In another wonderfully intense use of near-silence, a man loses his life. The man who dies sees flashes of the past in between conscious glimpses of the present world spinning wildly in whiteness. He sees the incongruous orange of glowing coals in a brazier set to burn in a frozen world. He sees his own blood marring the pure ice and the deep pit of black that will be his most final destination. In another show, this scene would sound as chaotic as it looks. Here all we get are the muted grunts of an animal and the man’s own small and hesitating cries – he doesn’t have the time to process his experience to a level that would allow them to evolve to full-fledged screams. We hear the brief yet revolting sizzle of flesh meeting heat then a soft splash of faraway water. The man is gone, dead, gone. In the aftermath, we see other men shouting his name but their voices are heavy and distant, as if deep beneath the sea.
Another masterful use of quietness: A man takes the life of his comrade. The man who kills does so in complete and utter silence. He’s fast and feral, stripped to the waist and stabbing another man’s chest and stomach as if he’s a locked-out drunk banging on the door to be let in. There’s no shrieking strings, no squishy fruit as Foley. We’re left without an acoustic way to make sense of the proceedings, precisely as disoriented as his victim.

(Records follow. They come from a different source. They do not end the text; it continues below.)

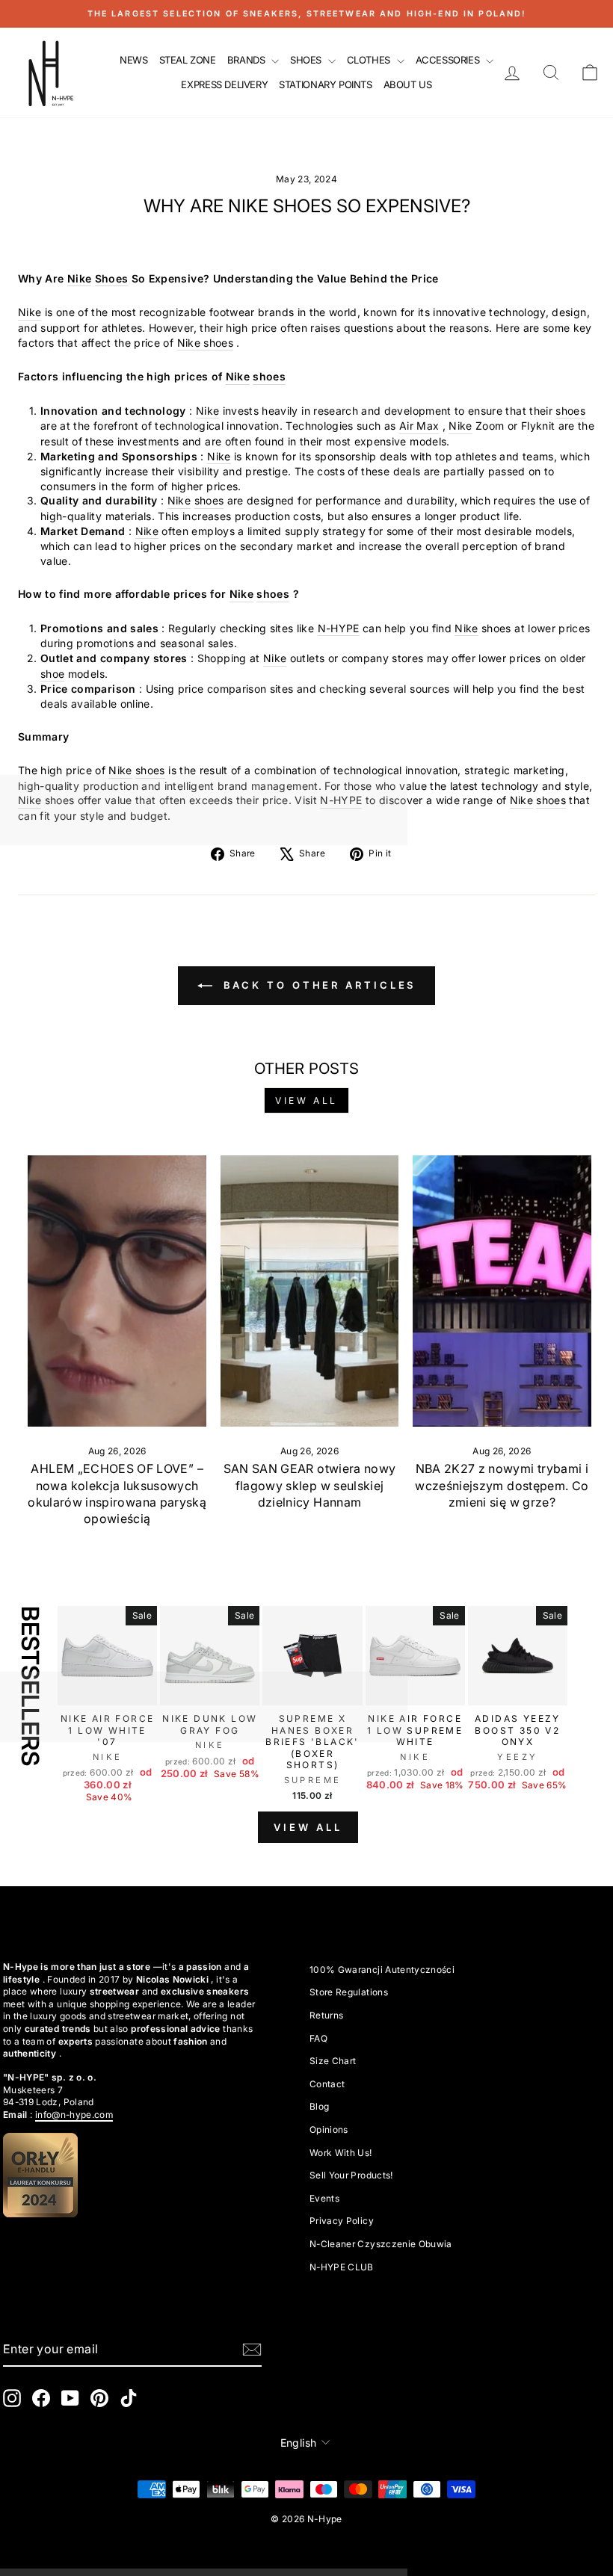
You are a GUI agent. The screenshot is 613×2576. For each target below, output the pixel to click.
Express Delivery (224, 84)
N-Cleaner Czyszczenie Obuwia (380, 2243)
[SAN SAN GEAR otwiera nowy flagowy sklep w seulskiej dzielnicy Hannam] (309, 1290)
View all (306, 1100)
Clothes (370, 60)
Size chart (333, 2060)
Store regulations (348, 1992)
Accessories (449, 60)
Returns (326, 2015)
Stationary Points (325, 84)
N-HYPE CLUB (341, 2267)
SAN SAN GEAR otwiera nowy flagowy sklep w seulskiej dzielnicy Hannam (310, 1485)
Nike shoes (205, 342)
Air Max (419, 425)
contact (327, 2083)
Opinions (328, 2129)
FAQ (318, 2038)
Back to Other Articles (317, 985)
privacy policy (341, 2220)
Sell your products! (351, 2175)
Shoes (307, 60)
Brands (247, 60)
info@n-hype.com (74, 2114)
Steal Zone (187, 60)
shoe (52, 673)
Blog (319, 2106)
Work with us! (340, 2152)
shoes (269, 376)
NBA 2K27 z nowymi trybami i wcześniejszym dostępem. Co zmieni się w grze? (501, 1485)
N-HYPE (339, 628)
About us (407, 84)
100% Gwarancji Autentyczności (382, 1969)
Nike (79, 278)
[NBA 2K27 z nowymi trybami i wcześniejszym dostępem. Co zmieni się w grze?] (502, 1290)
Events (324, 2198)
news (133, 60)
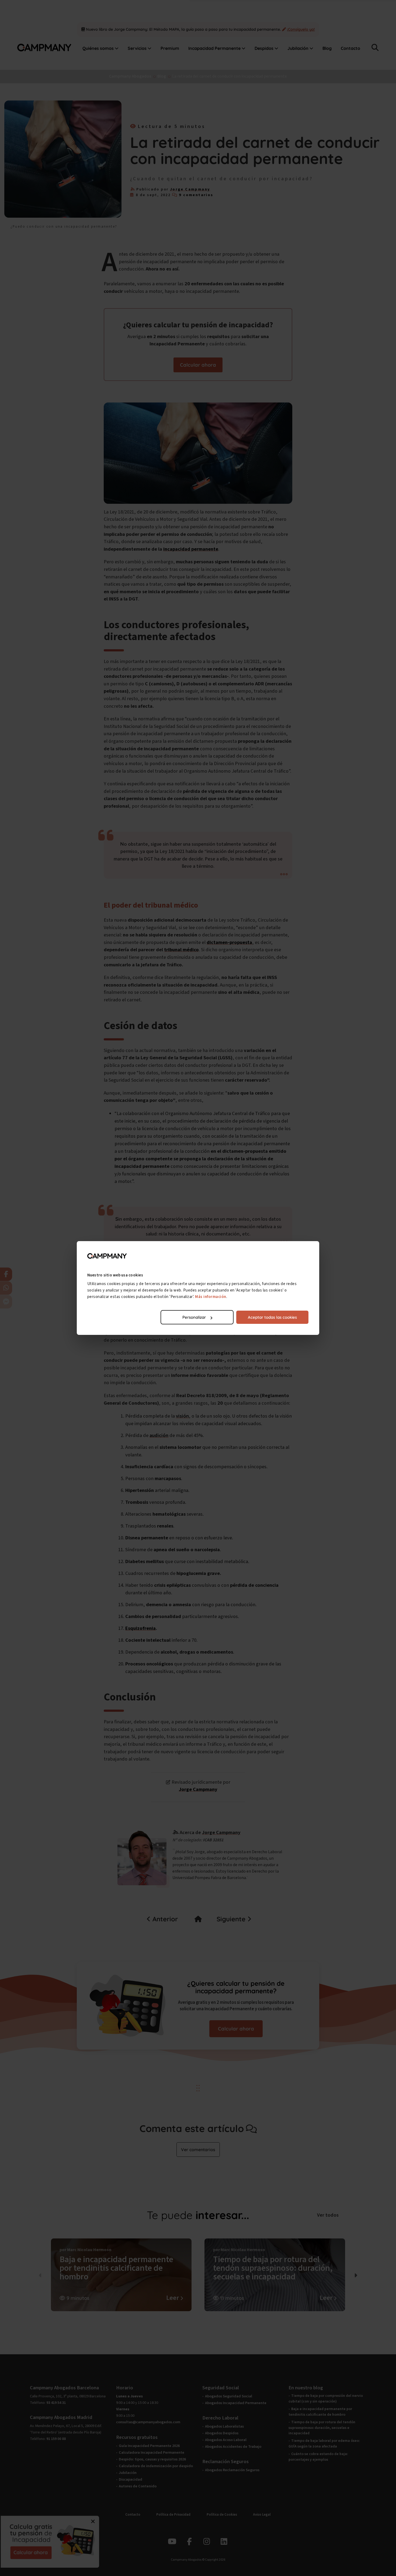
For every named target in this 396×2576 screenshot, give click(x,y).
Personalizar (194, 1317)
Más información (210, 1297)
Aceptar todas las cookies (272, 1317)
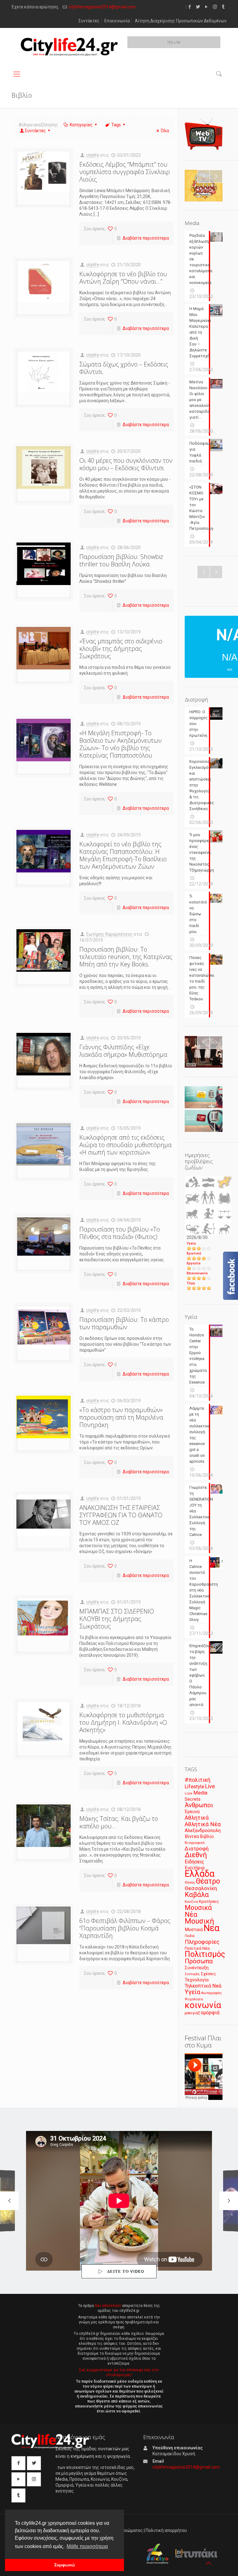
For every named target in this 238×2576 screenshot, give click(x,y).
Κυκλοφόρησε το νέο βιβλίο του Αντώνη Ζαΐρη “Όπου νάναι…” (123, 278)
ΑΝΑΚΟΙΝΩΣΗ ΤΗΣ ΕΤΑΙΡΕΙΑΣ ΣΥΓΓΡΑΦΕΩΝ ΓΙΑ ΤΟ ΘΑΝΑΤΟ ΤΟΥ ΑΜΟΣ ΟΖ (120, 1515)
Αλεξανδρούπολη (203, 1830)
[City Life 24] (69, 46)
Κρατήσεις (209, 1901)
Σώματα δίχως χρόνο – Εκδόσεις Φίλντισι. (123, 368)
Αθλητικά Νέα (203, 1824)
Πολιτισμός (205, 1954)
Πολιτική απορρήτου (166, 2530)
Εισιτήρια (195, 1868)
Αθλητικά (197, 1817)
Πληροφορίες (202, 1942)
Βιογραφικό (195, 1842)
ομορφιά (210, 2012)
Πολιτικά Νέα (197, 1948)
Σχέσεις (208, 1973)
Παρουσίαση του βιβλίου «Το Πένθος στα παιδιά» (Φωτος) (119, 1233)
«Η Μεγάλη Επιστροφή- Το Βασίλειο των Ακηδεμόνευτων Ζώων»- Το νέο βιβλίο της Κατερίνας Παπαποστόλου (120, 744)
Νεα (211, 1928)
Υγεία (191, 1243)
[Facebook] (190, 7)
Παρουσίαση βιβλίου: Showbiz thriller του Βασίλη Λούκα (121, 560)
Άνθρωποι (199, 1805)
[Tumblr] (223, 7)
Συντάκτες (88, 20)
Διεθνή (196, 1855)
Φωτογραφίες (211, 1993)
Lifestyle (194, 1787)
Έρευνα (192, 1811)
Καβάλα (197, 1894)
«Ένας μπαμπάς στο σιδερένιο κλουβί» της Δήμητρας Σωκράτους (120, 648)
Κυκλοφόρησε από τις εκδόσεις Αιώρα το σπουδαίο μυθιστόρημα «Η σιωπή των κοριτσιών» (125, 1144)
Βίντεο (192, 1836)
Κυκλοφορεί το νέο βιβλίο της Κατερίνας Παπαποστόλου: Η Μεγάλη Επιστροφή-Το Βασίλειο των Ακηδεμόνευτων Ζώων (123, 855)
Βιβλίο (207, 1836)
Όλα (165, 130)
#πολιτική (197, 1780)
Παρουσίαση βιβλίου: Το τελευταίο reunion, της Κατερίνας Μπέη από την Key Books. (125, 956)
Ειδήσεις (194, 1862)
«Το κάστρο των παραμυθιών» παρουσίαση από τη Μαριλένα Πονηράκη (121, 1417)
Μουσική (199, 1921)
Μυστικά (194, 1929)
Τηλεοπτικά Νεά (203, 1986)
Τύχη (191, 1283)
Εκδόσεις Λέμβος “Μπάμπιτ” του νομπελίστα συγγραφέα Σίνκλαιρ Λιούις (124, 171)
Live (210, 1786)
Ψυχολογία (194, 1999)
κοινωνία (203, 2005)
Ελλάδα (199, 1873)
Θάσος (190, 1882)
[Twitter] (198, 7)
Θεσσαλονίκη (201, 1888)
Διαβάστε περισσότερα (146, 238)
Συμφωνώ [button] (64, 2564)
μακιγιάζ (192, 2013)
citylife (92, 155)
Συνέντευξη (197, 1967)
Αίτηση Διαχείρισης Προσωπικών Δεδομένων (181, 20)
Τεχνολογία (197, 1980)
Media (200, 1793)
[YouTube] (206, 7)
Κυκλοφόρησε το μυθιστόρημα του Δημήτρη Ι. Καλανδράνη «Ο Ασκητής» (123, 1722)
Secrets (193, 1799)
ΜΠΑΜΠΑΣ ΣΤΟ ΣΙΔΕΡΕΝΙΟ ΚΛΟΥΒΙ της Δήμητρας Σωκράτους (116, 1618)
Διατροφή (197, 1848)
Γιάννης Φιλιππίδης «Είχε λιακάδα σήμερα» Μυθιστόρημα (123, 1051)
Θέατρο (208, 1881)
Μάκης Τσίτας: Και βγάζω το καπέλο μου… (118, 1822)
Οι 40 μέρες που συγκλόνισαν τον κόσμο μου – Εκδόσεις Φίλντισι (126, 464)
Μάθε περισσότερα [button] (87, 2546)
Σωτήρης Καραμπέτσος (109, 934)
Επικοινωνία (117, 20)
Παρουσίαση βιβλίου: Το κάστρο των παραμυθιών (124, 1323)
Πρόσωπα (199, 1961)
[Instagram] (215, 7)
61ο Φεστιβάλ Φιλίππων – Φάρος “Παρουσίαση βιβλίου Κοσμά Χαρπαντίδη (124, 1928)
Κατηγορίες (81, 124)
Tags (116, 124)
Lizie (188, 1793)
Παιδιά (190, 1936)
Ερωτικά (194, 1253)
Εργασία (194, 1263)
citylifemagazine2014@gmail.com (102, 6)
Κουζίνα (191, 1901)
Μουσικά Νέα (198, 1911)
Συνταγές (192, 1974)
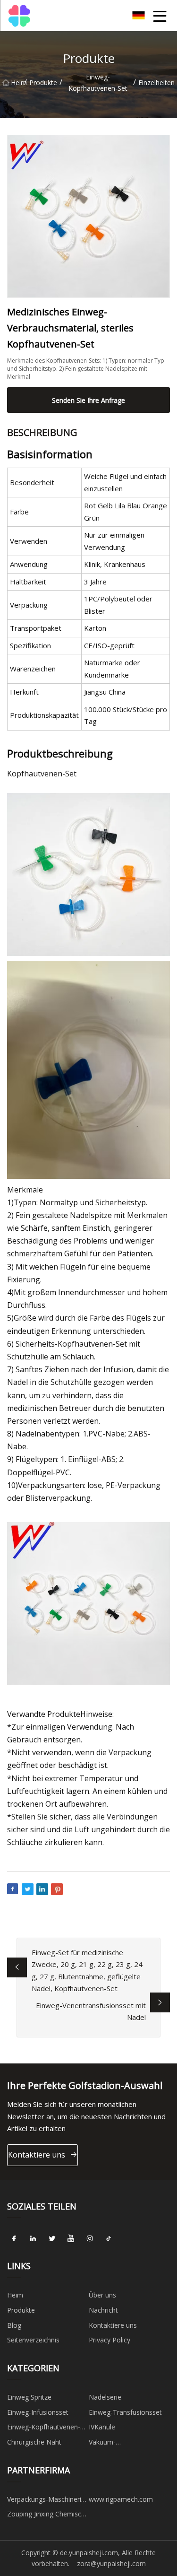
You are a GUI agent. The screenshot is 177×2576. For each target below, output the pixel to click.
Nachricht (103, 2310)
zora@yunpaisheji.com (111, 2563)
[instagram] (90, 2238)
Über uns (102, 2294)
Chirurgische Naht (34, 2441)
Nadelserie (105, 2397)
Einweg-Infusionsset (37, 2412)
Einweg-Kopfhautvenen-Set (97, 82)
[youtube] (71, 2238)
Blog (14, 2325)
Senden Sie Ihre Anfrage (88, 400)
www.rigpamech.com (121, 2499)
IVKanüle (102, 2426)
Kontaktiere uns (36, 2155)
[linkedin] (33, 2238)
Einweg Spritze (29, 2397)
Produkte (43, 82)
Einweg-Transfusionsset (125, 2412)
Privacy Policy (109, 2339)
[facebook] (14, 2238)
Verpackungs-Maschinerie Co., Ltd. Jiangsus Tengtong (46, 2501)
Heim (17, 82)
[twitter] (52, 2238)
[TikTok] (108, 2238)
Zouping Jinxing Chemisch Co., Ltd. (46, 2515)
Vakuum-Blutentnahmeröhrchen (124, 2443)
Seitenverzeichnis (33, 2339)
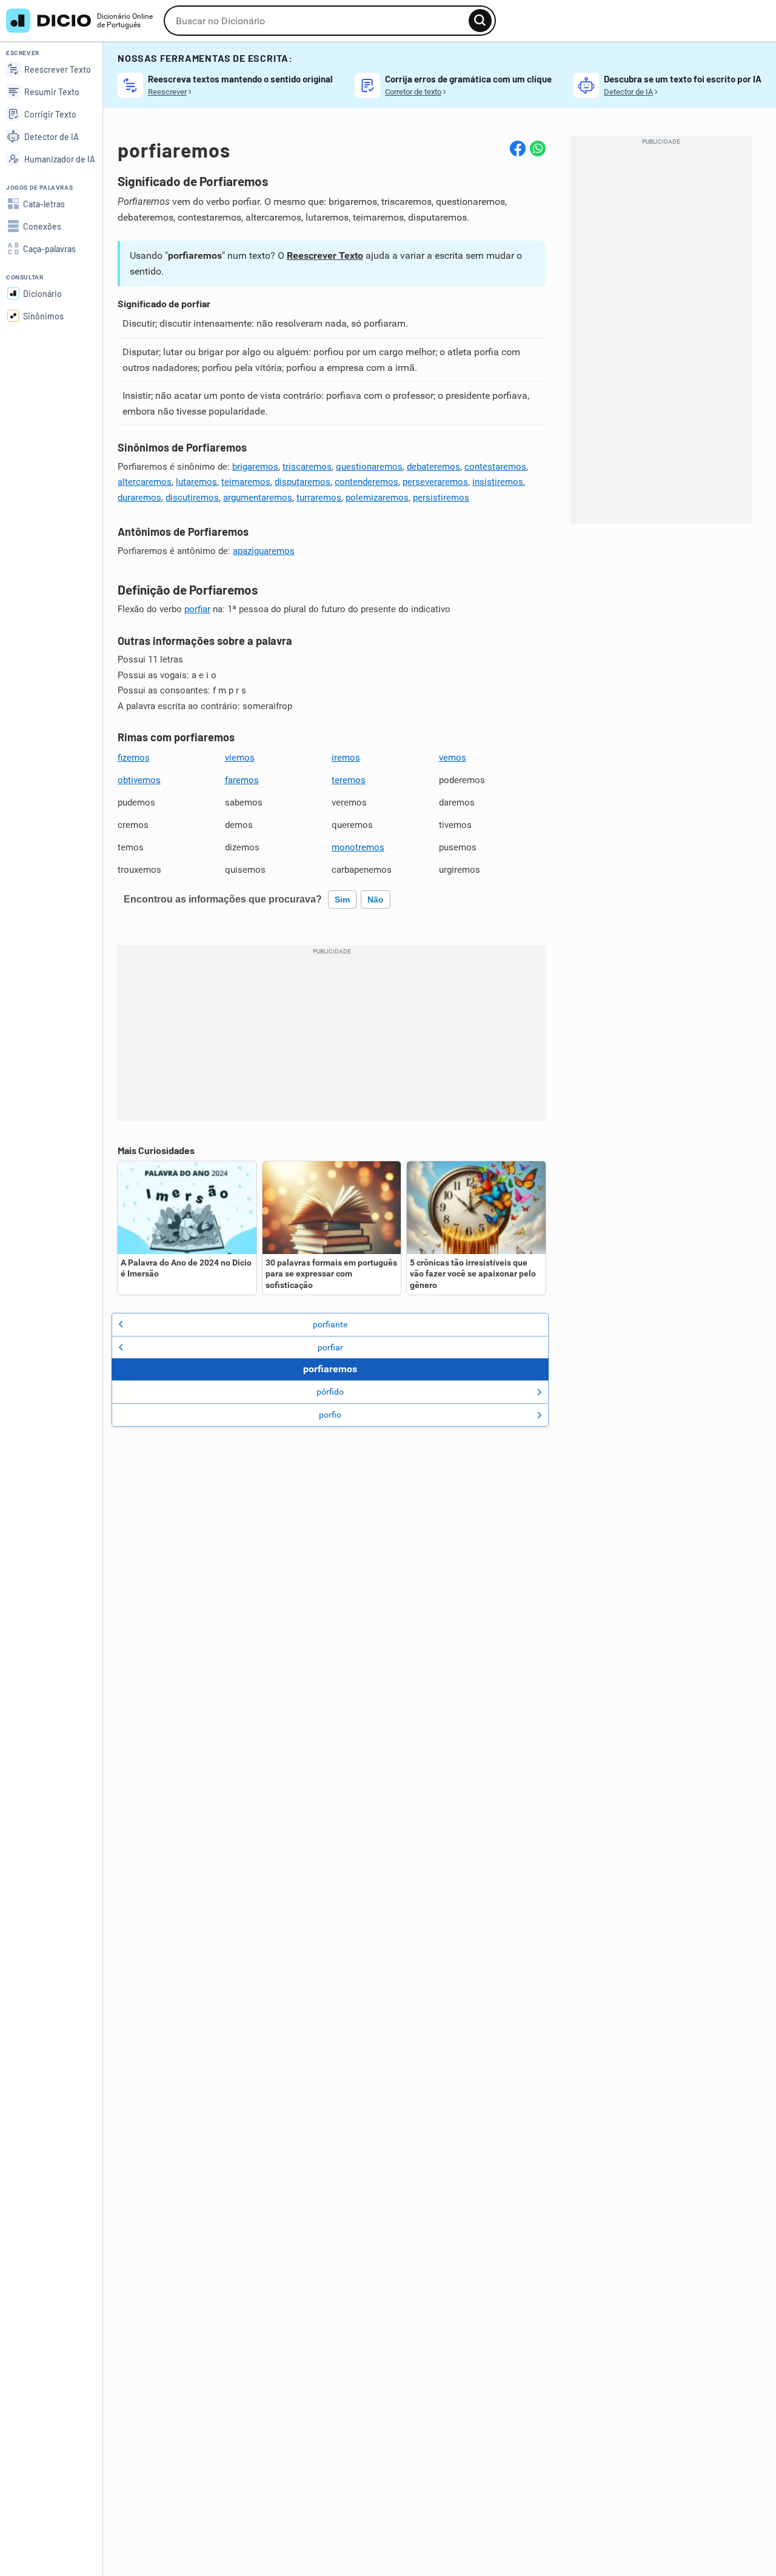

This is all to say nothing of the score. In terms of who’s responsible for what in the production needs of a television show or film, score and sound design are often separate departments. Both make up the soundscape as a whole, of course, and I’d be remiss not to mention the genius at work here. Immediately after finishing The Terror, I found a playlist made up of tracks by the show’s late composer, Marcus Fjellström. I listened to it often as I headed to the train for my daily commute home. Fjellström had a knack for composing spare yet evocative tracks that needle efficiently into emotional spaces. On one trek to the subway, I noticed the desiccated carcass of a dead robin at the base of a particularly colorful patch of flowers. The brilliant fuchsia of the daisies belied the annihilation of life beneath, just as the northern lights oppose the harsh, unyielding landscape of the Arctic in The Terror. What a shame we’ve lost Fjellström’s particular talent for aural conjuring.
Even the actors contribute generously to the overall tenor of the show. In a particularly grueling scene, a very well-liked man who’s dying believes his commanding officer to be willfully abandoning him. He tended to his superior when the officer was sick and had the favor returned when he began succumbing to illness himself. The abandonment is not true – his captain has been kidnapped and it’s the other camp survivors who are leaving him – but this man dies believing his caretaker and commander rejects him. The show makes us watch. He claws across the grainy and freezing ground, believing he sees his captain seated at the head of a lavish banquet table, turned away from him and laughing. He cries “Captain!” over and over, the gutters of his voice clattering like stones being endlessly kicked across a beach of bleached bone. I find myself unable to take it, and like any true horror aficionado, I clamp my hands over my ears. It’s too late. In the end, the merciless quiet is all any of us will find. The Terror has already taught me that silence equals death.